_CHALLENGE_
Identify every line in the entries below that contains the word "left", and copy each such line in full.

_RECORD EXCERPTS_
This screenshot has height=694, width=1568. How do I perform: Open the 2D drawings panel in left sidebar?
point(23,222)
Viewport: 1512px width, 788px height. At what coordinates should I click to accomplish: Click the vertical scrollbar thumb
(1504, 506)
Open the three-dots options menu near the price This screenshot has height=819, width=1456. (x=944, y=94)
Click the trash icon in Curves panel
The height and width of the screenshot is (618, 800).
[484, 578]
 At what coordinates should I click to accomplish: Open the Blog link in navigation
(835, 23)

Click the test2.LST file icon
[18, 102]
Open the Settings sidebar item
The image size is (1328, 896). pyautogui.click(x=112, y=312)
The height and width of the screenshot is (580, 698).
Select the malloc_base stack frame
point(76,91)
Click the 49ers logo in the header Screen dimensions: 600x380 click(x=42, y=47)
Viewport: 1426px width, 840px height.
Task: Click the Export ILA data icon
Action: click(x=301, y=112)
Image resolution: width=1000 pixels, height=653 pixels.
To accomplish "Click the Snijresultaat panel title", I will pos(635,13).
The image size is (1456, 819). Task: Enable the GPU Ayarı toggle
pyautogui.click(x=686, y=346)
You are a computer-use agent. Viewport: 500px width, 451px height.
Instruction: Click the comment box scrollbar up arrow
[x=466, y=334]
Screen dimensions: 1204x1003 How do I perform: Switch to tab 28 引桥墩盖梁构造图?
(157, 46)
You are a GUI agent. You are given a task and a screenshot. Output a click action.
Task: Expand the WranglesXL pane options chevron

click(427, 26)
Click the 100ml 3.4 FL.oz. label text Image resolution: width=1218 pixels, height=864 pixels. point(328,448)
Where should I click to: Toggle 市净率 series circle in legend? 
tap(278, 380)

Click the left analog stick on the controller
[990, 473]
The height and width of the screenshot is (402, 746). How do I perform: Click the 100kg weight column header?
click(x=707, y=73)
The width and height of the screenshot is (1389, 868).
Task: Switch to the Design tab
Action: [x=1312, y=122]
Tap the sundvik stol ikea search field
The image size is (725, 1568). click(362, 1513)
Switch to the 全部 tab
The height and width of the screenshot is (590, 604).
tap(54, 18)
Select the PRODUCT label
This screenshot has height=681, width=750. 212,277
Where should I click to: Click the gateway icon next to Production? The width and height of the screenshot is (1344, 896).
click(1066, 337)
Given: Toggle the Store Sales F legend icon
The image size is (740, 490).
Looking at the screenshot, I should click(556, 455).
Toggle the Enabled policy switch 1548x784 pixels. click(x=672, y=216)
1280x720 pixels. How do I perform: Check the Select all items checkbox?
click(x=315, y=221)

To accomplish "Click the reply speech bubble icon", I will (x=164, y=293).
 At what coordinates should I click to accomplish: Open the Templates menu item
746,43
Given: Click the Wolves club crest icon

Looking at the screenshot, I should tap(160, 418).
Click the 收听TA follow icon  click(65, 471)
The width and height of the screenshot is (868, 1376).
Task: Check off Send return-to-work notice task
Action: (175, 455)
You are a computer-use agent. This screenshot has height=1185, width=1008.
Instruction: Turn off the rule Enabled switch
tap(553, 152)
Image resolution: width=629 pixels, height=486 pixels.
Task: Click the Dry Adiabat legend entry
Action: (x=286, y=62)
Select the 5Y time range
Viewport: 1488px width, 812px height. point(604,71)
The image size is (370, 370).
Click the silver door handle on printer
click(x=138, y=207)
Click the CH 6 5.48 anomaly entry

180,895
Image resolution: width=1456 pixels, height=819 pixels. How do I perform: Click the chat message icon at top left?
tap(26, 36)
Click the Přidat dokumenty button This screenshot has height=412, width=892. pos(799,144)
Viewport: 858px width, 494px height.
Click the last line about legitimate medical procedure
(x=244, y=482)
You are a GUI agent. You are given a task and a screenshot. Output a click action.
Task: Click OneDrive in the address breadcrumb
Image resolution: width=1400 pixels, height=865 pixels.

_IN RESPONSE_
This screenshot has height=694, width=1568. How do I perform: Open the 2D drawings panel in left sidebar?
Click the left analog stick on the controller
Image resolution: width=1456 pixels, height=819 pixels. How do I perform: Click the chat message icon at top left?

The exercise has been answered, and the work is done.